Le serre Barbazza hanno chiuso il negozio l’11 marzo e fino al 16 aprile si sono dedicate solo alla consegna a domicilio. “In quel periodo le serre sono andate avanti a conduzione familiare, i ritmi di lavoro per preparare gli ordini e fare le consegne sono stati estenuanti. E’ stato ed è tuttora il peggior momento lavorativo mai vissuto. Lavoriamo ore su ore per rispondere alle richieste fatte al telefono e sul sito. Io sono sul furgone tutto il giorno, ormai lo sogno anche di notte”.
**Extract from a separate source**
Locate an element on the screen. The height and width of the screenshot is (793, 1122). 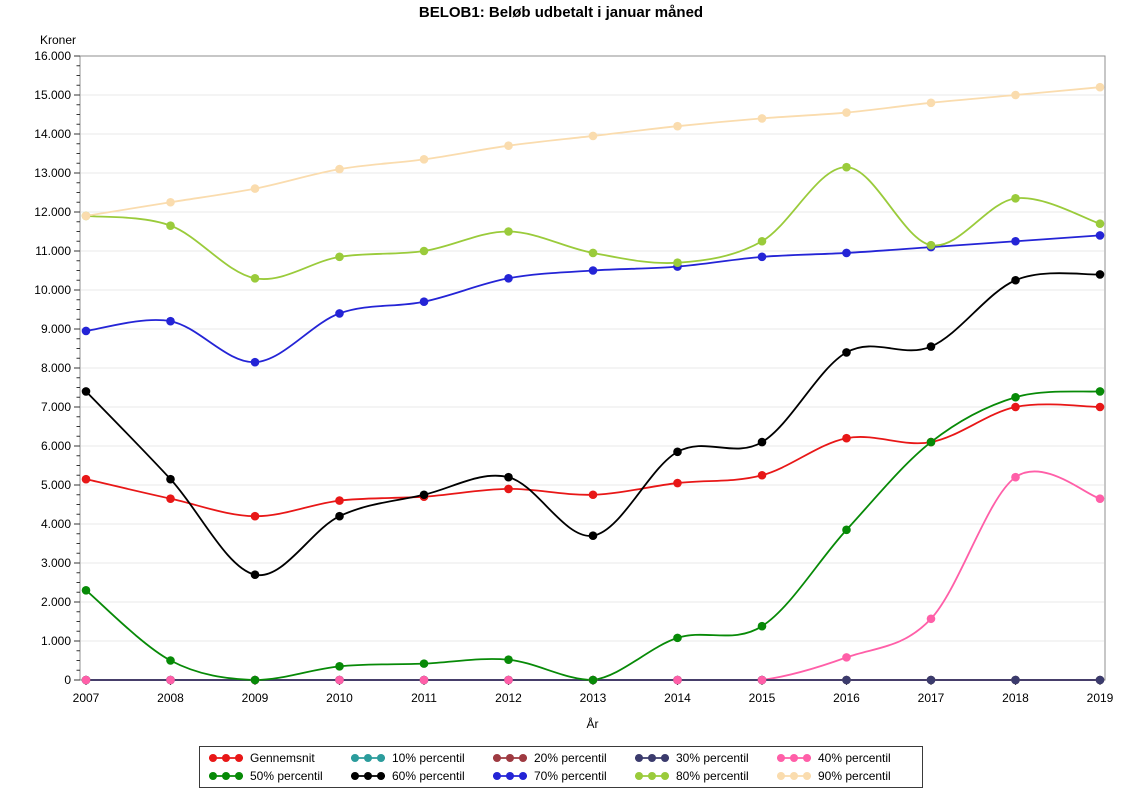
x-tick-label: 2012 is located at coordinates (508, 698).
Ora il personale, con la riapertura al pubblico, è rientrato al lavoro: “Abbiamo aperto a San Lazzaro e la settimana dopo a San Pelajo, prima abbiamo disinfettato tutti gli ambienti e organizzato gli ingressi per evitare assembramenti. Naturalmente tutti i lavoratori hanno i dispositivi di protezione e mettiamo a disposizione dei clienti guanti e gel disinfettante. Arrivano tante persone che viste le belle giornate hanno voglia di piantare fiori o fare l’orto, inoltre continuiamo le consegne a domicilio per i residenti fuori Comune, ma ormai per alcune piante era troppo tardi, i danni economici sono fatti. Vedere i banchi interi di piante gettati, non era mai successo prima, è stato da mettersi le mani fra i capelli... e toccherà gettarne ancora! E’ successo tutto nel periodo peggiore, per dire, se avessimo chiuso a gennaio non avremmo avuto un disastro simile. Ora speriamo in degli aiuti economici, ma ci vorrebbero finanziamenti a fondo perduto, non altri debiti, per potersi rimettere in pari”.

In ogni caso Barbazza chiude con una nota di ottimismo: “Noi continuiamo a lavorare e a dare il massimo, vogliamo ripartire meglio di prima!”.
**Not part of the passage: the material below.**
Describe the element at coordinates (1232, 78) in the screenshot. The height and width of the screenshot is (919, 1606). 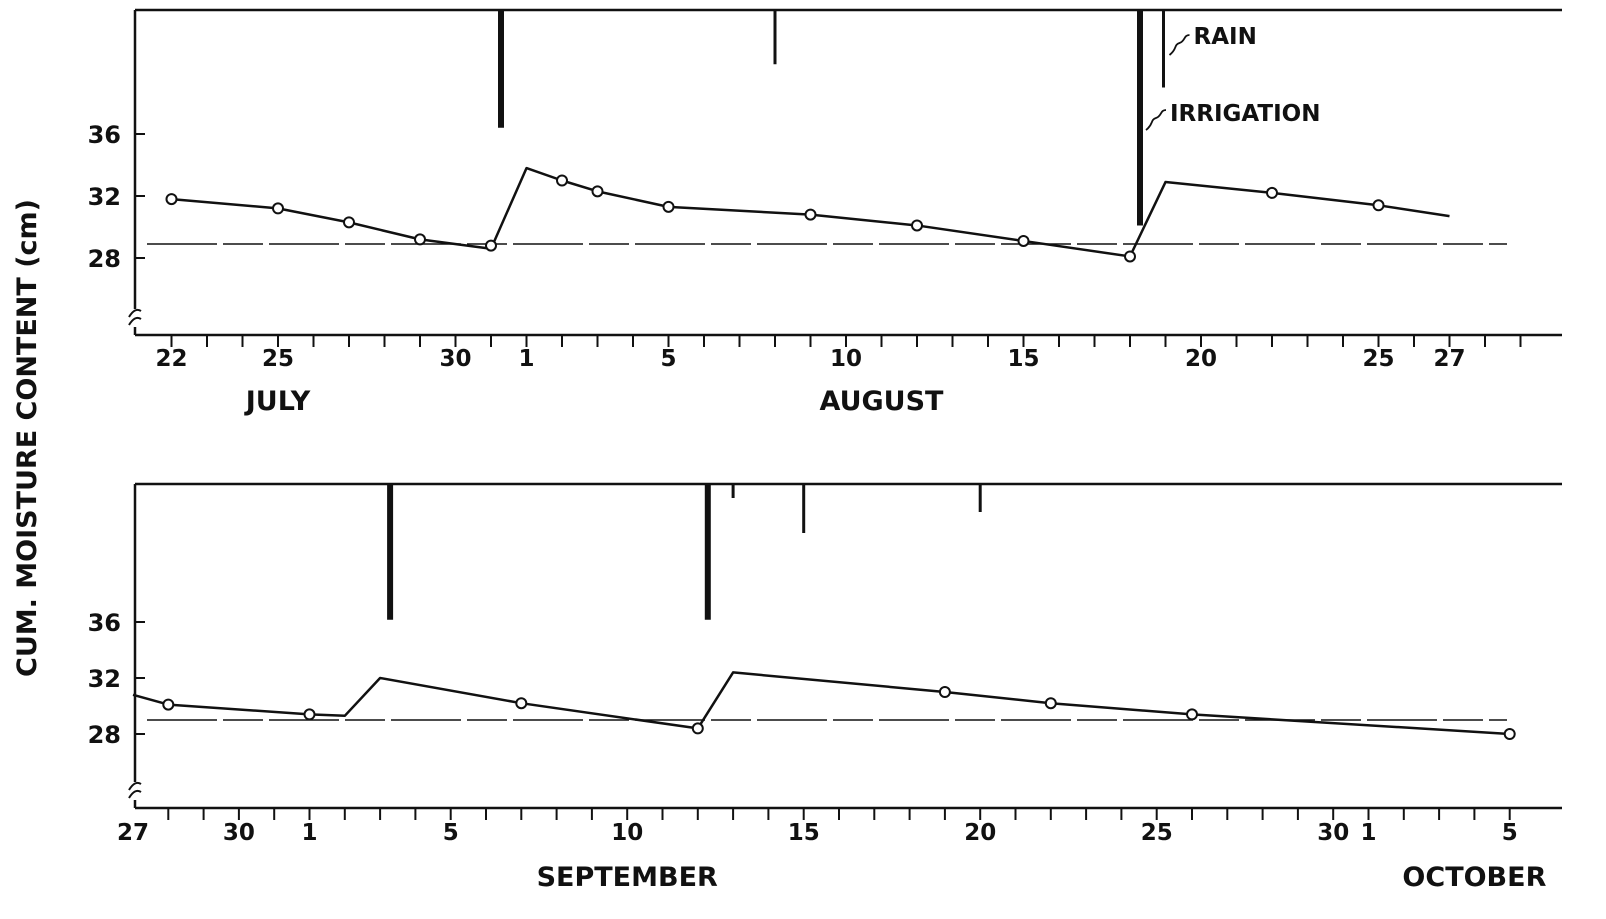
I see `event-legend: RAIN IRRIGATION` at that location.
Se la riapertura è complicata e il danno economico ingente per le attività nei Comuni medio-grandi come Treviso, lo è ancora di più nei piccoli Comuni come San Zenone degli Ezzelini dove Floricoltura Zen non ha ancora riaperto al pubblico: “Siamo un’azienda a conduzione familiare – ha spiegato Riccardo Zen, figlio del titolare Giordano –, e almeno così non abbiamo dovuto lasciare dipendenti a casa. Tuttavia il danno è grosso; lavoriamo tutto il giorno in serra per accudire le piante, ma marzo, aprile e maggio sono i mesi in cui avremmo venduto i frutti del lavoro dei mesi scorsi, con tante spese già effettuate e altre ancora da sostenere senza incassi. Facciamo consegne a domicilio, ma questo non ripaga neanche minimamente del lavoro svolto. Aprire ai residenti del Comune comunque non compensa, perché il Comune è piccolo, lavoravamo tanto con i paesi del circondario, ma ora gli abitanti non possono raggiungerci; facevamo i mercati, ma per ora hanno riaperto solo per le necessità alimentari. Noi abbiamo già dovuto buttare quasi tutte le primule che avevamo piantato lo scorso settembre”.

Rimane una esile speranza per il mese di maggio: “Speriamo che si possa riaprire – ha concluso Zen –, ma il timore è che la gente non si fidi molto a uscire, l’auspicio è che sulla paura prevalga la voglia di abbellire le proprie case e i propri giardini, per salvare almeno una parte della produzione”.